Top of RECORDS FOR THE TASK

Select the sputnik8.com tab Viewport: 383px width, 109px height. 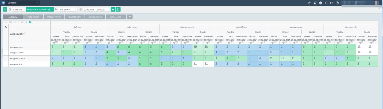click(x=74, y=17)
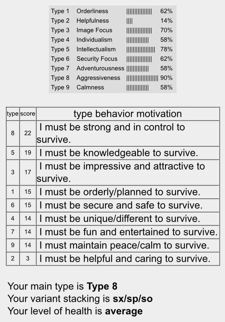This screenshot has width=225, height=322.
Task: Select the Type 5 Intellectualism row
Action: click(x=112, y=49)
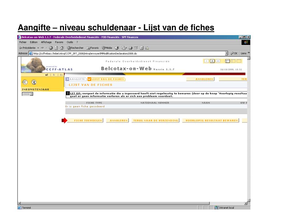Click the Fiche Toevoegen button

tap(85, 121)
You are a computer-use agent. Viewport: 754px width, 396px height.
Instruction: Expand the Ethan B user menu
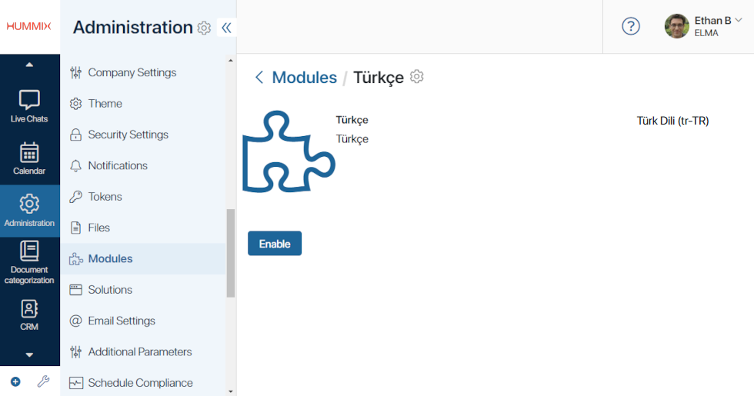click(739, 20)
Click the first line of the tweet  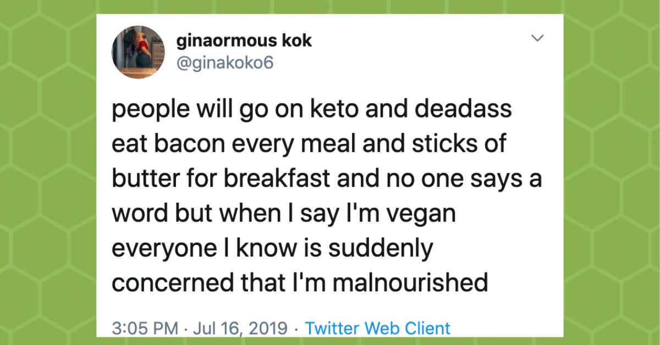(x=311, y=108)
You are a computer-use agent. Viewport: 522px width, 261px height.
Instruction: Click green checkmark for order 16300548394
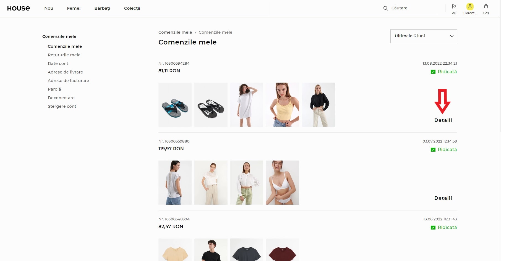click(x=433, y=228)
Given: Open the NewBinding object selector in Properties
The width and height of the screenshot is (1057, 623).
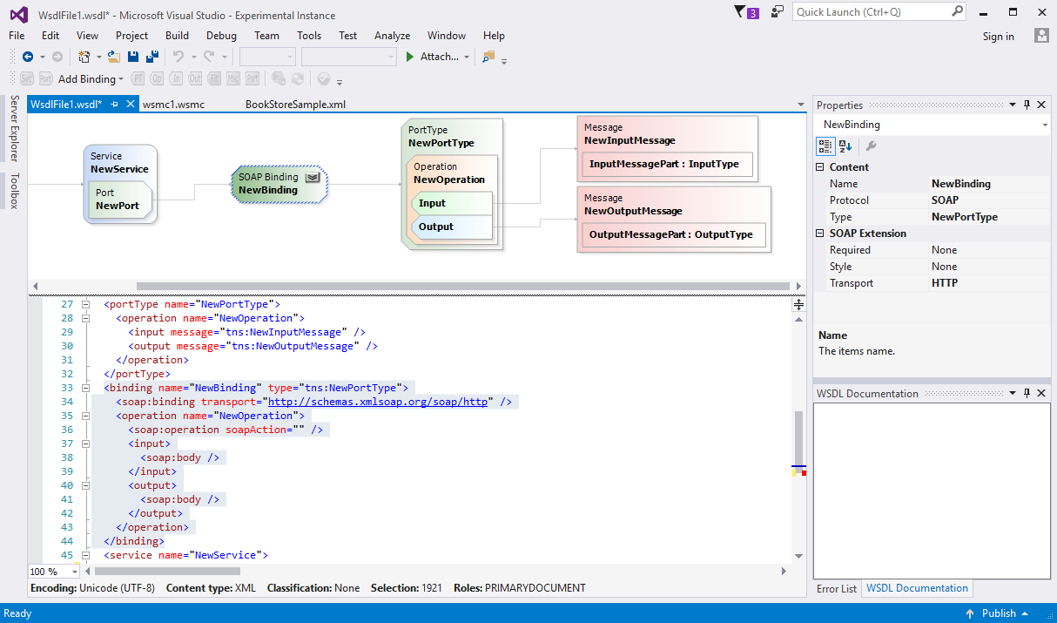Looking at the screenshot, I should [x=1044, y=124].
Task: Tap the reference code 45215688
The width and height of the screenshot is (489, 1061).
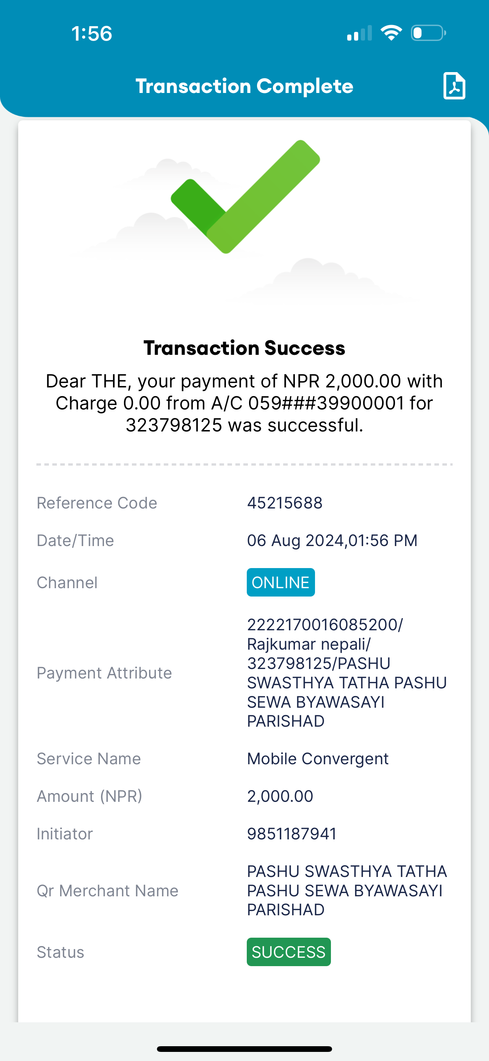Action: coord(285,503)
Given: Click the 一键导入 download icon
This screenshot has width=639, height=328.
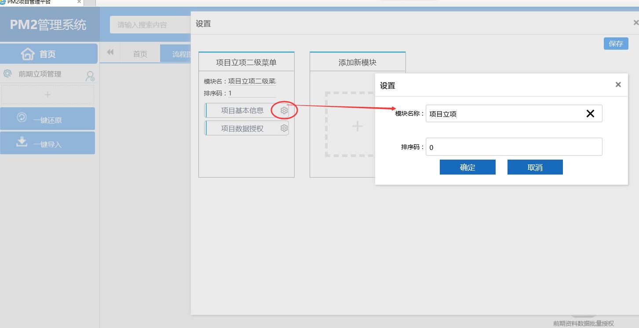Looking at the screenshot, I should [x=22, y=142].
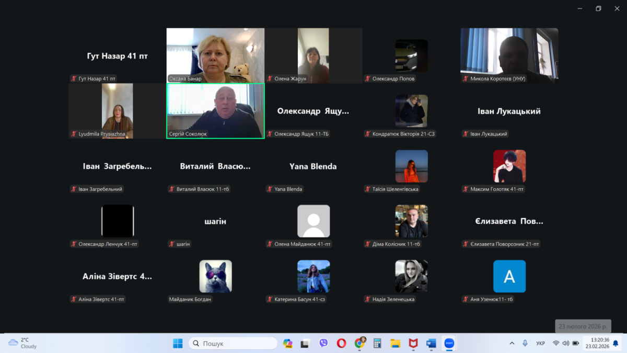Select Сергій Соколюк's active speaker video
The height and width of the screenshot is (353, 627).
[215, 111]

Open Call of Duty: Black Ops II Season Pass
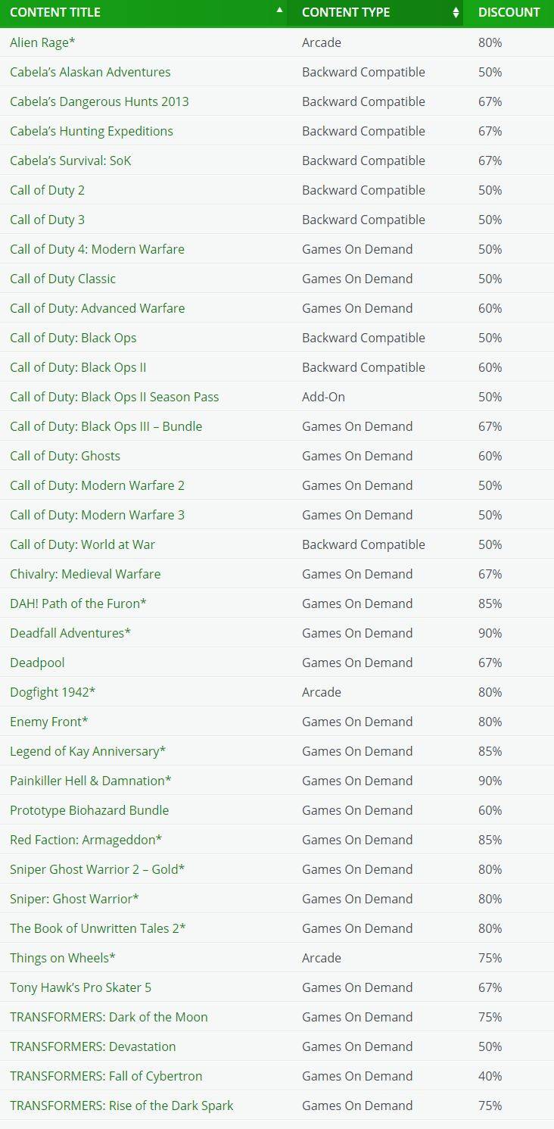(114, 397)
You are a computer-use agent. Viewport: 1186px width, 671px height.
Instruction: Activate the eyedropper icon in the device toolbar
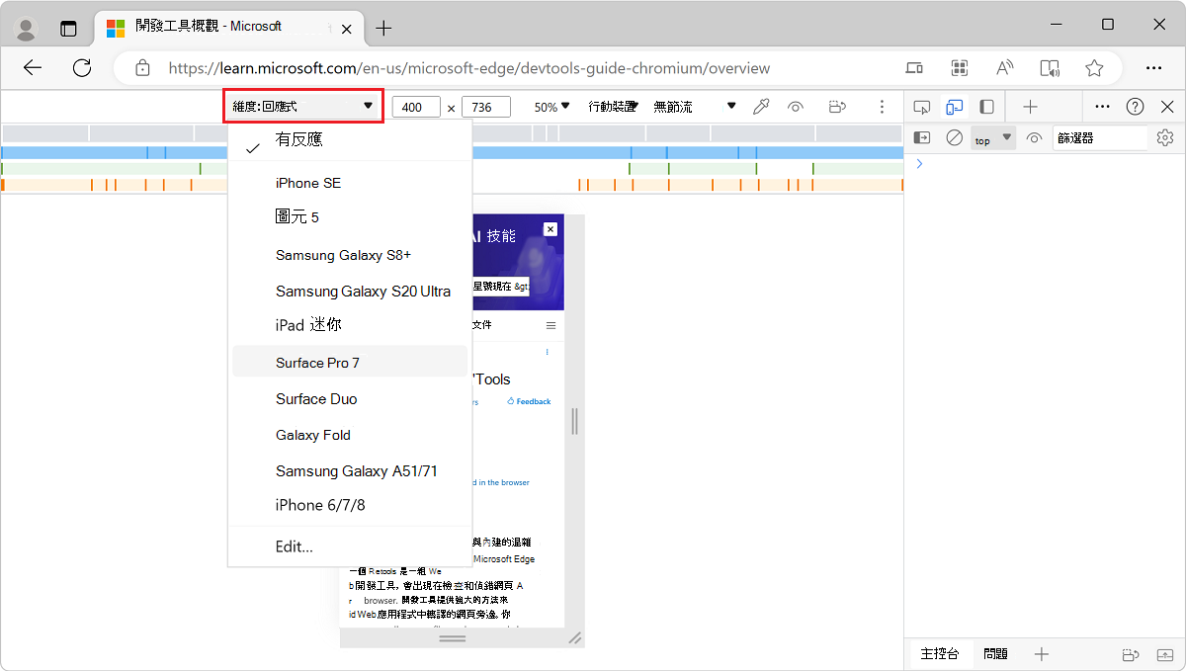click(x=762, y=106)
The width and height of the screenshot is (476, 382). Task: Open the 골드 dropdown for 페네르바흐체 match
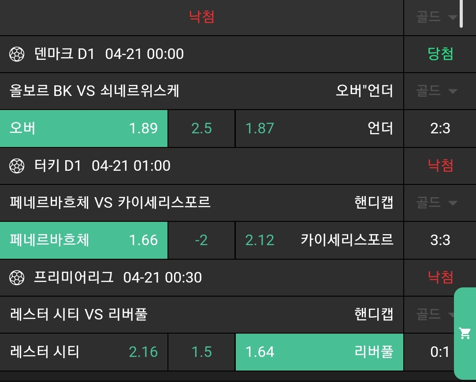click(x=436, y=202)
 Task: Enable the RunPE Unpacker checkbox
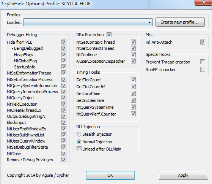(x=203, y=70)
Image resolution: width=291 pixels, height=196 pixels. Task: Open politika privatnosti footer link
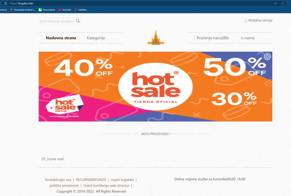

Bottom of RECORDS FOR THE TASK

YOUR TASK:
Take the line that contains "You are a computer-use agent. Viewport: 1186px" as the first and the last line of the records as the end, and please quote those lines exactly, pictures omitted.

FINISHED EXERCISE:
You are a computer-use agent. Viewport: 1186px width, 671px height.
Instruction: Activate the eyedropper icon in the device toolbar
click(x=762, y=106)
The width and height of the screenshot is (476, 382). Task: Open the 골드 dropdown for 페네르바흐체 match
click(x=436, y=202)
 Task: Enable the RunPE Unpacker checkbox
(x=203, y=70)
Image resolution: width=291 pixels, height=196 pixels. Task: Open politika privatnosti footer link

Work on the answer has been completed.